Brian Christopher Rose (born October 19, 1979) is a former American stock car racing driver.

Racing career
Rose began his NASCAR career in 2001 in the NASCAR Craftsman Truck Series.  He ran 15 races for Rick Ware in the No. 51, scoring a best finish of 12th.

In 2002, Rose went in a new direction, joining Bobby Hamilton Racing. Driving the No. 4, he scored a career best finish of 3rd in the season opener at Daytona International Speedway.  However Rose was released later in the season.  He raced for Billy Ballew Motorsports and Rick Ware Racing to finish off the season.  He finished the season racing 21 races, with 1 top five, 5 top tens, finishing 22nd in points.

In 2003 he raced in two races before being suspended by NASCAR for failing to take a drug test; this followed an arrest that included charges for possession of marijuana and a handgun.
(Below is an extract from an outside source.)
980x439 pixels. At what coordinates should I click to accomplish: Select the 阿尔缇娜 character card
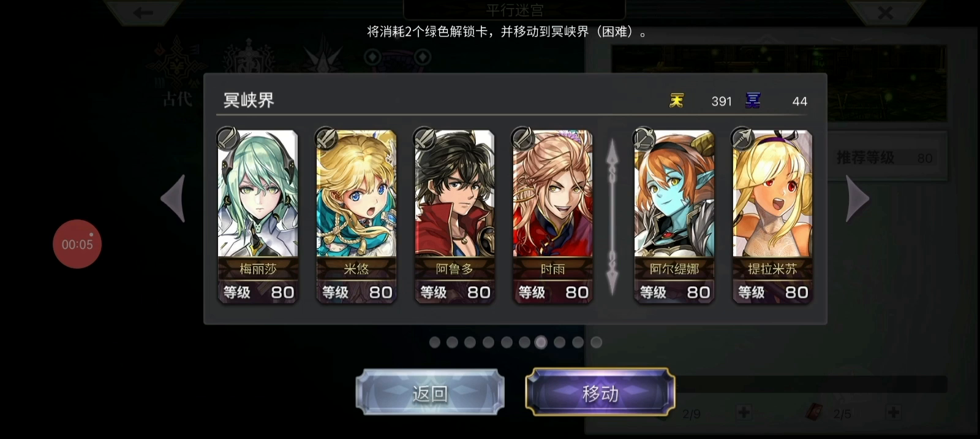click(x=674, y=216)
In 2010, NASCAR lifted the indefinite suspension, and Rose tried to make his first race at Nashville Superspeedway, but failed to qualify. However, the following race, he made the race at Kansas Speedway, but was caught up in a crash to end his day; he has not competed in NASCAR since 2010.

Legal troubles
On June 27, 2014, Rose was indicted on charges of running a Ponzi scheme involving an allegedly fraudulent coal mining operation starting in 2011. In 2016, Rose was sentenced to prison for 9 years.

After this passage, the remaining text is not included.